* SHORT EXERCISE *
Copy the items from the line with "The image size is (1043, 529)." through the end of the items, switching "arrow" to "triangle" and keeping everything else the same. Omit the pictures from your copy.

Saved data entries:
──────────────────────────────
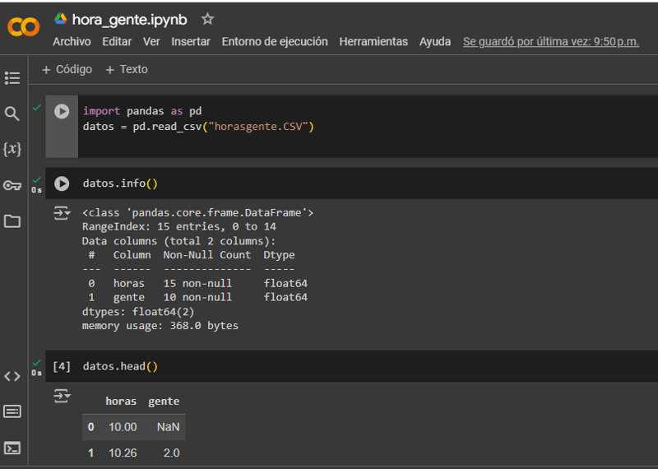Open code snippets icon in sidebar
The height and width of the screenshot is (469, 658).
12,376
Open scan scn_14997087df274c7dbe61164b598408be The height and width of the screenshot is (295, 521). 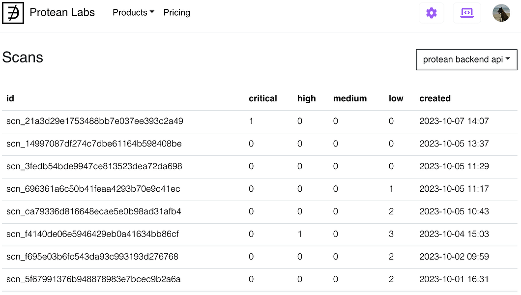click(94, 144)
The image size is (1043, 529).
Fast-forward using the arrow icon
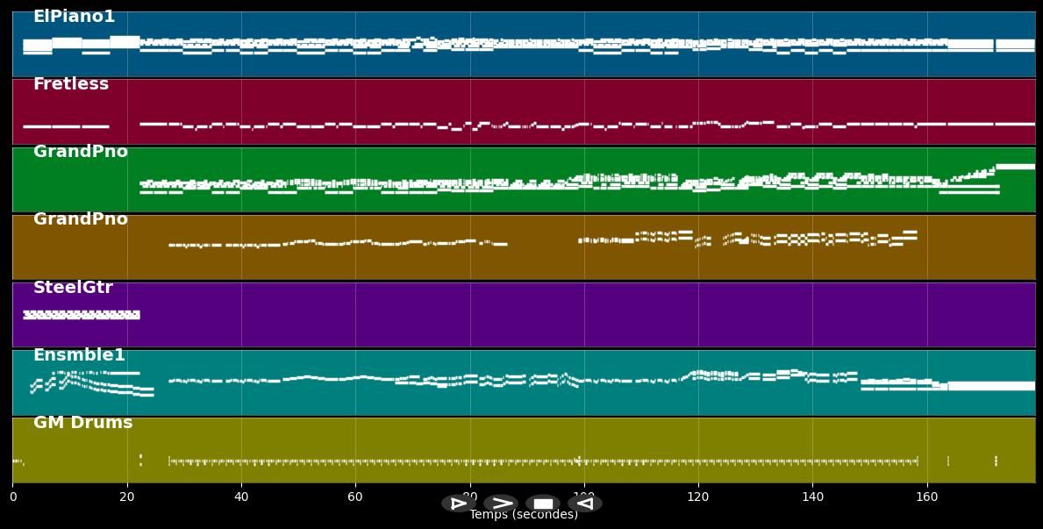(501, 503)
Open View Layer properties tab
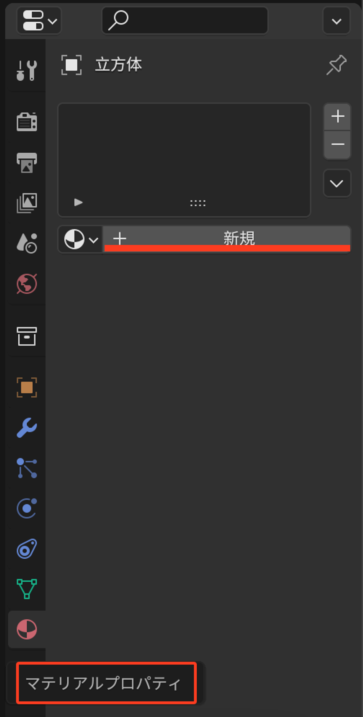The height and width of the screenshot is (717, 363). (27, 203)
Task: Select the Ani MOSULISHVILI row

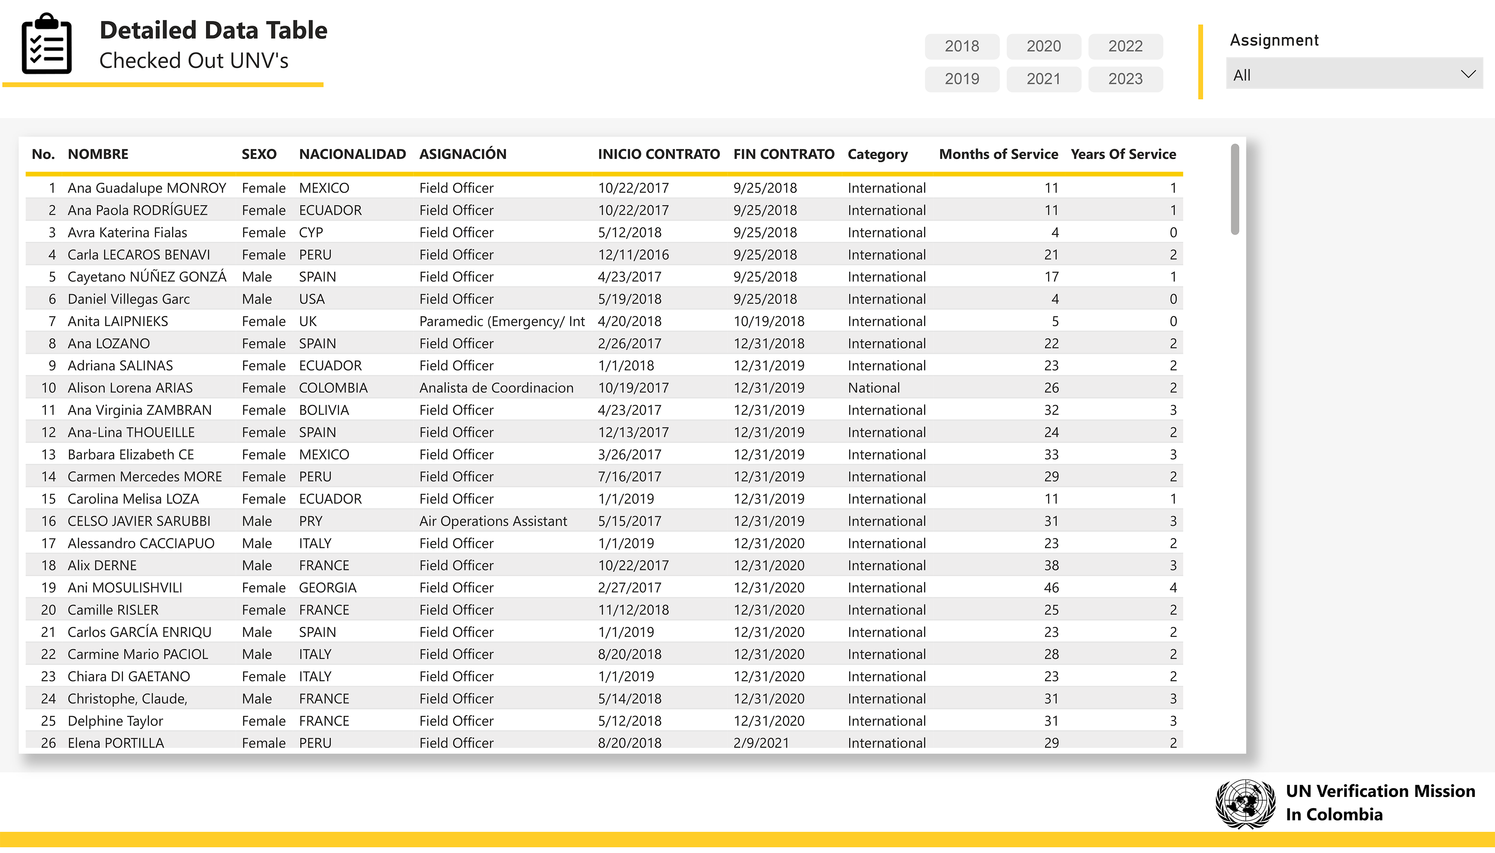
──────────────────────────────
* FINAL RESULT *
The image size is (1043, 529).
Fast-forward using the triangle icon
(501, 503)
Open View Layer properties tab
The height and width of the screenshot is (717, 363). (27, 203)
Task: Select the Ani MOSULISHVILI row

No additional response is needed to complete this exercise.